• Passage:
Barriers to entry – the key issue behind high data costs in South Africa?
The telecommunications industry has inherent characteristics mean structural barriers to entry are high, such as network effects, high costs of infrastructure and significant scale economies. The implication is that the telecommunications industry is concentrated, and that it is especially difficult for entrants or smaller firms to reach scale. Thus, incumbent firms have extensive market power, which can be leveraged to undermine smaller rivals and entry. For instance, mobile network operators can make the switching process from one operator to another difficult and inconvenient (for consumers) even while number portability has been enforced. This locks-in consumers with incumbents and makes it difficult for entrants to attract a sufficient number of consumers to compete effectively.
While effective regulation is critical for opening up the market to smaller rivals, strategic conduct by entrenched incumbents means that they can also act to block entry and stifle rivalry. The South African telecoms industry has a higher C3 concentration ratio (97%) than Nigeria (84%) and Ghana (82%). Vodacom and MTN account for 75% of the 89 million SIM connections. Until the entry of Rain, the only four major mobile communications companies were Vodacom, MTN, Cell C and Telkom Mobile. However, Rain is still very small in terms of subscribers relative to these companies.
At issue is not necessarily the fact that the industry is concentrated, but whether there is significant competitive rivalry between the main operators. Although Nigeria and Ghana’s telecoms markets are also concentrated, there is significant rivalry amongst the players which has seen to significant reduction in prices of services as players innovate and adopt the latest technologies. In South Africa, this has not necessarily been the case between the key players.

• Data block:
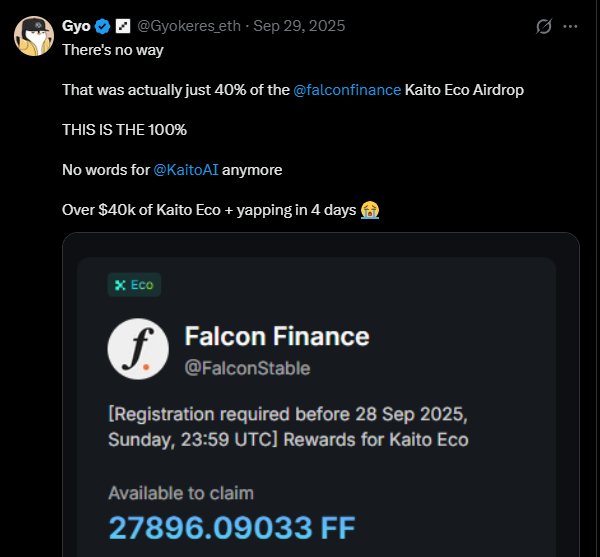Open the @falconfinance mention

coord(346,90)
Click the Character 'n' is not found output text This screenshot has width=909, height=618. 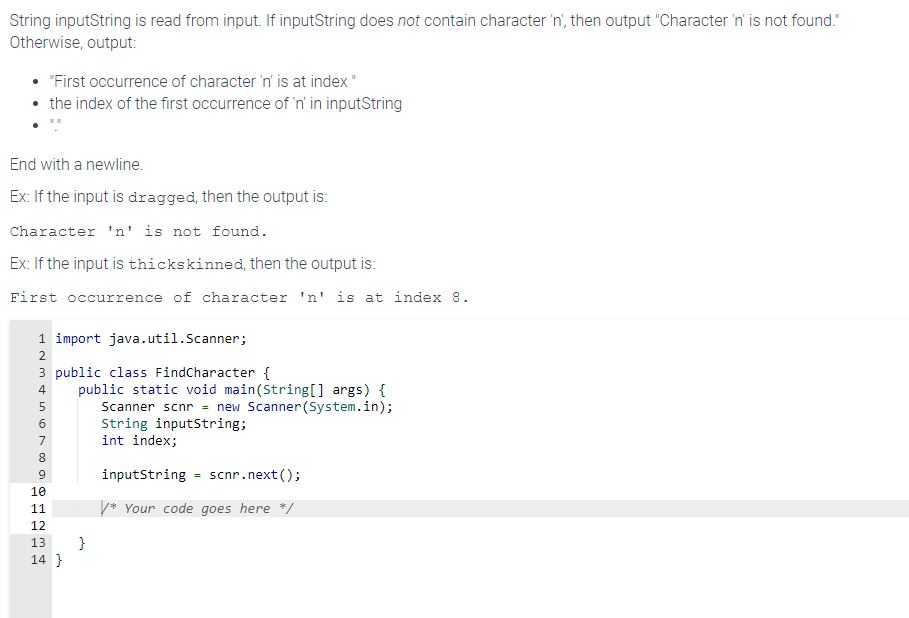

• Short task: Copy the passage on barriers to entry in South Africa's telecommunications industry word for word, starting with "The telecommunications industry has" and going on through "to compete effectively.".

• Response to the exercise:
The telecommunications industry has inherent characteristics mean structural barriers to entry are high, such as network effects, high costs of infrastructure and significant scale economies. The implication is that the telecommunications industry is concentrated, and that it is especially difficult for entrants or smaller firms to reach scale. Thus, incumbent firms have extensive market power, which can be leveraged to undermine smaller rivals and entry. For instance, mobile network operators can make the switching process from one operator to another difficult and inconvenient (for consumers) even while number portability has been enforced. This locks-in consumers with incumbents and makes it difficult for entrants to attract a sufficient number of consumers to compete effectively.